DATA COLLECTION ISSUES
- Data Accuracy
- Interviewer Bias
- Non Response Bias
- Observer Bias
- Selection Bias
- Measurement Error
- Internal Validity
- External Validity
Selection Bias
Bias interjected through the way subjects are selected for data collection.
Observer Bias
Data collection through personal behaviour is also subject to problems. People tend to view the same event or item differently.

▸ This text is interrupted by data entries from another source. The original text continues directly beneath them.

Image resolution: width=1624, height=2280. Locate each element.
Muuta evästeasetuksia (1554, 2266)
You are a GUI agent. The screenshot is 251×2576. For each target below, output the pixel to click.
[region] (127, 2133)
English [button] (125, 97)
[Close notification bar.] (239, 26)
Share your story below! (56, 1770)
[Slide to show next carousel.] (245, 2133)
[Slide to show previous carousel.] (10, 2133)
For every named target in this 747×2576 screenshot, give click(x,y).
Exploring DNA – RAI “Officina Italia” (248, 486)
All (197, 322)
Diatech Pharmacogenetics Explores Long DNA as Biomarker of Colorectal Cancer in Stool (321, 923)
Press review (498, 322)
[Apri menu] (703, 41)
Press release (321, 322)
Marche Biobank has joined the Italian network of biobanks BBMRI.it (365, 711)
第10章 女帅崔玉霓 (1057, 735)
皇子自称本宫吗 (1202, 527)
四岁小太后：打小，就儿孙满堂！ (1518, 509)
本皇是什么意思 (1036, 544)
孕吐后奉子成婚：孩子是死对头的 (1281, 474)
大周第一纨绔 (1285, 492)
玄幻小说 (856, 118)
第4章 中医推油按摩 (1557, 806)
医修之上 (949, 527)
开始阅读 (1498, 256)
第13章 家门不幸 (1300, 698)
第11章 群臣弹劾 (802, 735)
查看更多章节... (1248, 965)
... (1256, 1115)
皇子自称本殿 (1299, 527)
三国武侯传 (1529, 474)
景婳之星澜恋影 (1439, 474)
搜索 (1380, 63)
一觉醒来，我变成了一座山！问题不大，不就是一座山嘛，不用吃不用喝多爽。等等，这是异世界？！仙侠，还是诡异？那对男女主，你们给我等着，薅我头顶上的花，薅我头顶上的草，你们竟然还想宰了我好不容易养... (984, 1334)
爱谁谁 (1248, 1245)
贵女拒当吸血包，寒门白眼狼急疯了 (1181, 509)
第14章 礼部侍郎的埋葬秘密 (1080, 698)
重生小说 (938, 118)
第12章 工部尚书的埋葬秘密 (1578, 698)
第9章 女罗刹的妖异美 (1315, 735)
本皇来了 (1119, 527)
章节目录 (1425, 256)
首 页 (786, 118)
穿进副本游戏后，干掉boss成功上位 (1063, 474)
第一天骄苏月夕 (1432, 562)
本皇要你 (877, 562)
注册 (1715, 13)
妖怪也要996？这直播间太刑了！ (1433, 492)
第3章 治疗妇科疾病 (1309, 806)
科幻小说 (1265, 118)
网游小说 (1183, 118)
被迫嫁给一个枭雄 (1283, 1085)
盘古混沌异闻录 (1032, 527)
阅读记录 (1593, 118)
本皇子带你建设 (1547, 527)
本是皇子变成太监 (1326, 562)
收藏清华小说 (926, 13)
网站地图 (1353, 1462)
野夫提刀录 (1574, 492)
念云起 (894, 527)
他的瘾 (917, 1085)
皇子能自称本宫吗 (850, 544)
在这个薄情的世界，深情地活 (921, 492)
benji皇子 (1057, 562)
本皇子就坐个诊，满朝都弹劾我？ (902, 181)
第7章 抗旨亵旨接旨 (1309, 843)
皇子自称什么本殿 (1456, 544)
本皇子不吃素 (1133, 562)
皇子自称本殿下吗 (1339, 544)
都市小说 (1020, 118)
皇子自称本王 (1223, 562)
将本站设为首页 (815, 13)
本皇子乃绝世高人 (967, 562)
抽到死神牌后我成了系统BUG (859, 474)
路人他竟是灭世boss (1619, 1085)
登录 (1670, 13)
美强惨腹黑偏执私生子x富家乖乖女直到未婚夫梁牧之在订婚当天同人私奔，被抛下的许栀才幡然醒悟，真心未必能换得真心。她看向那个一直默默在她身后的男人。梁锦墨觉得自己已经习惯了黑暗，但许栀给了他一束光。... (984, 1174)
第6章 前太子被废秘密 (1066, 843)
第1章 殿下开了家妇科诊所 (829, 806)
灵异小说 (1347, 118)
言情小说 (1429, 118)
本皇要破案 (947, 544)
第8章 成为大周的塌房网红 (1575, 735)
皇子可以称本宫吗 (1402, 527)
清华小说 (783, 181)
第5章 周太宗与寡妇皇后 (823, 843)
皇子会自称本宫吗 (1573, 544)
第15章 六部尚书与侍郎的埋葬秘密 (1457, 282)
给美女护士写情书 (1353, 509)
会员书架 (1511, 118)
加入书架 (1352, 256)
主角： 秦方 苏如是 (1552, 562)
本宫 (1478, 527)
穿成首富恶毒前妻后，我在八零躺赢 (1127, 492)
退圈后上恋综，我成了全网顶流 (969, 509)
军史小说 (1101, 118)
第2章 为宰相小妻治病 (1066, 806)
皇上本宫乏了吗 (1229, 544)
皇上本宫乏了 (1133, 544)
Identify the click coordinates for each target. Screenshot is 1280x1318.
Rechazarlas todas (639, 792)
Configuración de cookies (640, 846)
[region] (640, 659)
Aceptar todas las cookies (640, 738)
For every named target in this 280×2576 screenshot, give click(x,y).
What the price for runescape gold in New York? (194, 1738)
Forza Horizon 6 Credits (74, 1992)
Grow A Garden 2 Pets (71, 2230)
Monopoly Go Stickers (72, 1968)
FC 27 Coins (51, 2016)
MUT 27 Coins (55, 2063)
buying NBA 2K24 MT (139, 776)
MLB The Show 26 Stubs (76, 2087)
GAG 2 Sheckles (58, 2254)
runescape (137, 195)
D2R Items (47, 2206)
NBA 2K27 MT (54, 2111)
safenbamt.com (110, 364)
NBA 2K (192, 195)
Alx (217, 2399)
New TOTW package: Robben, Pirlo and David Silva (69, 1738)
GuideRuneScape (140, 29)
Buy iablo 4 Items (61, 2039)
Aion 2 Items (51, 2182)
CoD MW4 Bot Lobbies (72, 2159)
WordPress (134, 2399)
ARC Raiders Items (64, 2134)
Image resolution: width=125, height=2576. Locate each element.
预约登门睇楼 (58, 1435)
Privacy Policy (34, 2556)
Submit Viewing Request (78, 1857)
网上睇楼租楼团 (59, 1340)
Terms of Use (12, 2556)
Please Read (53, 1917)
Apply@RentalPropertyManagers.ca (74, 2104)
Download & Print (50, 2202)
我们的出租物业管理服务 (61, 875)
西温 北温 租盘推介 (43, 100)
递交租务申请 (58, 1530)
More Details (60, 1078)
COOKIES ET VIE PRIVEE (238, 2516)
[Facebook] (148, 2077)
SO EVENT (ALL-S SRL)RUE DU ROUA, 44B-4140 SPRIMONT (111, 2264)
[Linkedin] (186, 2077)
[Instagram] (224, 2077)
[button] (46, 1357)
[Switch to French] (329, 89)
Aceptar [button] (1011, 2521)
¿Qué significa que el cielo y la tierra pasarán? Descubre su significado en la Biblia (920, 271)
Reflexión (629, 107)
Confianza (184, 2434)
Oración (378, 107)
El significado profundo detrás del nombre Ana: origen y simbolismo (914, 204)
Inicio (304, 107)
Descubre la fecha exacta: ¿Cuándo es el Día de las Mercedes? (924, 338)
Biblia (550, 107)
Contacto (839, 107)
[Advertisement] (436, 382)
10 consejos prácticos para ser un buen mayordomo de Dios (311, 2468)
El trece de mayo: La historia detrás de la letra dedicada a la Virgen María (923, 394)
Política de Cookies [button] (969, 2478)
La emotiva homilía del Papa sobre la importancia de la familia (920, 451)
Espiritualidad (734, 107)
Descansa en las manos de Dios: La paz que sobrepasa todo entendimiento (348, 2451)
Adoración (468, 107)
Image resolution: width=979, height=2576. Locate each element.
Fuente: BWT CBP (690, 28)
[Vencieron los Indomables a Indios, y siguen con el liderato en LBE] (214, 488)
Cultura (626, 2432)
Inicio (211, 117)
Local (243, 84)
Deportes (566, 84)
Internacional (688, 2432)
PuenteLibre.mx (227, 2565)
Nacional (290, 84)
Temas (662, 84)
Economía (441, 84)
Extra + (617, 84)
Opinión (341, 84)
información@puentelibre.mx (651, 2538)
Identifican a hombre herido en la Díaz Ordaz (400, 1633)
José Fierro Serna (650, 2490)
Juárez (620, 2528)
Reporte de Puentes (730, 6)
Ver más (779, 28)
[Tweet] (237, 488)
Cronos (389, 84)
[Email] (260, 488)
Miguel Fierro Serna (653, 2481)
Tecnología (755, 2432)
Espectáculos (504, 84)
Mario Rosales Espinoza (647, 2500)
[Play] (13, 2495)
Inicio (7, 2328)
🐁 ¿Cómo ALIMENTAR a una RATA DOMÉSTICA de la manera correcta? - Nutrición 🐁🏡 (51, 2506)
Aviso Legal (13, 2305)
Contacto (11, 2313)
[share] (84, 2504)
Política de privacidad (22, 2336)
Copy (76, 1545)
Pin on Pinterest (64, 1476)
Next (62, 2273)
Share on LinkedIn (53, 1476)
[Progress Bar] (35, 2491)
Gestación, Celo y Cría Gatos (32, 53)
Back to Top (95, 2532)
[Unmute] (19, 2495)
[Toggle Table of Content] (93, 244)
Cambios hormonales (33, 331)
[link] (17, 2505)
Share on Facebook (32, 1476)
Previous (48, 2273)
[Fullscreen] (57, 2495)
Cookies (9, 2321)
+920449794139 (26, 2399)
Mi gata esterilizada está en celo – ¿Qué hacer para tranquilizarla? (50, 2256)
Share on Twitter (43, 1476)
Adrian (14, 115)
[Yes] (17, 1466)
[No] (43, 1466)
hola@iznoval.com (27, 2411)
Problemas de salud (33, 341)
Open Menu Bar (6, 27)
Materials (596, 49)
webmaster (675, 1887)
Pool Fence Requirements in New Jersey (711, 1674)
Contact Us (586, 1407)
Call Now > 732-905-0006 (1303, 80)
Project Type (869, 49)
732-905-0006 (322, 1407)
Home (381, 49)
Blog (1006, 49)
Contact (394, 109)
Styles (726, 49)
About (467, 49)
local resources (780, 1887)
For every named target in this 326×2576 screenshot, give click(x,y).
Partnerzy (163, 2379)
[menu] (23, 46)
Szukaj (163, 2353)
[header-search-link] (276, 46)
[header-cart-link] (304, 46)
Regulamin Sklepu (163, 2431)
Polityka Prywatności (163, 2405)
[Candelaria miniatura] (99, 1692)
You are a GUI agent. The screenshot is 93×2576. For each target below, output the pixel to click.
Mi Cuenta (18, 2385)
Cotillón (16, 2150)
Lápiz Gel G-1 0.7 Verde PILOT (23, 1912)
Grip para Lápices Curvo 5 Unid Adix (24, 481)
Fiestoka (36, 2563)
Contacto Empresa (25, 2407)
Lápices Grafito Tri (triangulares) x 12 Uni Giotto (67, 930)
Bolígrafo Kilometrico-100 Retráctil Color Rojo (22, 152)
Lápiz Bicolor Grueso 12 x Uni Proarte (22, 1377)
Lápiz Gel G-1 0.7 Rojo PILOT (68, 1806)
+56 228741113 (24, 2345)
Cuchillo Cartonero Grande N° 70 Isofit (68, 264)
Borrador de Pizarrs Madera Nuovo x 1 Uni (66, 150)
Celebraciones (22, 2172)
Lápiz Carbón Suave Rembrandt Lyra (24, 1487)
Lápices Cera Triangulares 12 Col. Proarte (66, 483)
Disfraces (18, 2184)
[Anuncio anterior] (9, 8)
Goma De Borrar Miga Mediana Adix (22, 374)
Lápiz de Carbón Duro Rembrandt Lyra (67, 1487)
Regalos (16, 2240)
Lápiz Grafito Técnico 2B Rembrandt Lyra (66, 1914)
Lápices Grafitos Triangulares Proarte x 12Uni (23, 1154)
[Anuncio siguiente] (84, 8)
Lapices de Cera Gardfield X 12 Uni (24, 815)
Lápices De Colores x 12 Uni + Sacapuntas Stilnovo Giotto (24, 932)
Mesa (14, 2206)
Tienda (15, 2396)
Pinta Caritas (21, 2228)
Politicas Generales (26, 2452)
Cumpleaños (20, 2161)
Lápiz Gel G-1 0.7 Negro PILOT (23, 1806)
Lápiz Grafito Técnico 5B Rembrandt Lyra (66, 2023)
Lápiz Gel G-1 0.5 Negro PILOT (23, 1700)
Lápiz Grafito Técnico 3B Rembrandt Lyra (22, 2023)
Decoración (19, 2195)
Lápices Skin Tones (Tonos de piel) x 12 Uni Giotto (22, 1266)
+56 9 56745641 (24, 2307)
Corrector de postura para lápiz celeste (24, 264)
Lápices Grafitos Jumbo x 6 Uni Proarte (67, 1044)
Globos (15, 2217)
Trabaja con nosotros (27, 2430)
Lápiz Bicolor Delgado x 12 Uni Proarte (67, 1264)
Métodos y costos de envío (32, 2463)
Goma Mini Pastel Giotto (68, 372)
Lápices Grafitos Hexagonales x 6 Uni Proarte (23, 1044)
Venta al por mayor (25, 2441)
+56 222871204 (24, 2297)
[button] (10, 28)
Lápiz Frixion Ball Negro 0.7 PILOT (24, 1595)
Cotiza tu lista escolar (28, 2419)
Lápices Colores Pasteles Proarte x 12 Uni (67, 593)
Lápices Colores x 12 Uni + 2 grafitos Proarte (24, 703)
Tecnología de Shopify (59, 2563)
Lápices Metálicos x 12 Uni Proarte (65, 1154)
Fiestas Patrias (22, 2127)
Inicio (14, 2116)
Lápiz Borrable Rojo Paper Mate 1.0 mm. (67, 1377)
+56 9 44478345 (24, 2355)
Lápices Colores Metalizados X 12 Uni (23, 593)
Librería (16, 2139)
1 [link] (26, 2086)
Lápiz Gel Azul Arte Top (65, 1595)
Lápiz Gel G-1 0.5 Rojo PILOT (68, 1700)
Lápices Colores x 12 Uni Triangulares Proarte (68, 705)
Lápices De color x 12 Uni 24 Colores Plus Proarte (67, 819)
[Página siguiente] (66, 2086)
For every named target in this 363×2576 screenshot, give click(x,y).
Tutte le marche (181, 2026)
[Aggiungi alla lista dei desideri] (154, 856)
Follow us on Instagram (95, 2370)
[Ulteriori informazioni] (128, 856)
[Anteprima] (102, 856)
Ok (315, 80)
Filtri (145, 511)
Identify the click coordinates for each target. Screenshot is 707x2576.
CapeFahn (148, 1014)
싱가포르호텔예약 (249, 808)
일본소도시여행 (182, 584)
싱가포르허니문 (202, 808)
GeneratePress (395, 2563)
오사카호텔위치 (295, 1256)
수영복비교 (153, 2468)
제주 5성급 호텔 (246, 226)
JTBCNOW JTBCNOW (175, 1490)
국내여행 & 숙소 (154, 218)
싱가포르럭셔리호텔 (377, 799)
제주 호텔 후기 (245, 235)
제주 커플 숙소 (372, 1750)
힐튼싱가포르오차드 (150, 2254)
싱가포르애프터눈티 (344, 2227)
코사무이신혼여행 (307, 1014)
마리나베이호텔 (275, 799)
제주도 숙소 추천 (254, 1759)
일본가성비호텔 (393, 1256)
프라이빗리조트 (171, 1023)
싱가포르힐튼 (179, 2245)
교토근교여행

This is referred to as observer bias.
Internal Validity
A characteristic of an experiment in which data are collected in such a way as to eliminate the effect of variables within the experimental environment that are not of interest to the researcher.
External Validity
A characteristic of an experiment whose results can be generalized beyond the test environment so that the outcomes can be replicated when the experiment is repeated.
Population
the set of all objects or individuals of interest or the measurements obtained from all objects or individuals of interest.
Sample
a subject of the population
Census
an enumeration of the entire set of measurements taken from the whole population
Statistical Sampling Techniques:
those sampling methods that use selection techniques based on chance selection
Non-Statistical Sampling Techniques
Those methods of selecting samples using convenience, judgement or other non chance processes
Convenience Sampling
a sampling technique that selects the items from the population based on accessibility and ease of selection
Frame
the list of all objects or individuals in the population
Parameters
descriptive numerical measures, such as an average or a proportion, that are computed from an entire population
Statistic
corresponding measures for a sample
Statistical sampling methods
also called probability sampling, allow every item in the population to have a known or calculable chance of being included in the sample
Statistic Sampling Methods
the fundamental statistical sampling method is called a SIMPLE RANDOM SAMPLING , other types of statistical sampling methods are STRATIFIED RANDOM SAMPLING, SYSTEMATIC SAMPLING AND CLUSTER SAMPLING
Simple Random Sampling
A method of selecting items from a population such that every possible sample of a specified size has an equal chance of being selected
Stratified Random Sampling
a statistical sampling method in which the population is divided into subgroups called strata, so that each population item belongs to only one stratum. The objective is to form a strata such that the population values of interest within each stratum are as much alike as possible. Sample items are selected from each stratum using the simple random sampling methods
Systematic Random Sampling
a statistical sampling technique that involves selecting every Kth item in the population after a randomly selected starting point between 1 and K. The value of K is determined as the ratio of the population size over the desired sample size
Cluster Sampling
a method by which the population is divided into groups or clusters that are each intended to be mini-populations. A simple random sample of a cluster can be selected using any probability sampling technique
Quantitive data
measurements whose values are inherently numberical
Qualitative data
data whose measurements scale is inherently categorical
Time Series data
a set of consecutive data values observed at successive points in time
Cross-sectioned data
a set of data values observed at a fixed point in time
DATA MEASUREMENTS LEVELS
- Nominal data
- Ordinal data
- Interval data
- Ratio data
Nominal data
the lowest form of data, assigning codes to categories generates nominal data. Values given to categories that have no specific meaning are nominal data, because the order of the categories is arbitrary. With NOMINAL data, we also have complete control over what codes are used
Ordinal data
ORDINAL or rank data are one notch above nominal data on the measurement hierarchy. At this level, the data elements can be rank-ordered on the basis of some relationship among them, with the assigned values indicating this order
Interval data
if the distance between two data items can be measured on some scale and the data have ordinal properties (>,<,=) the data are said to be interval data. Best example is TEMPERATURE
Ratio data
data that have all the characteristics of interval data but also have a zero point (at which means “none”) are called RATIO data. Ratio measurements is the highest level of measurements. Weight is a good example of RATIO data.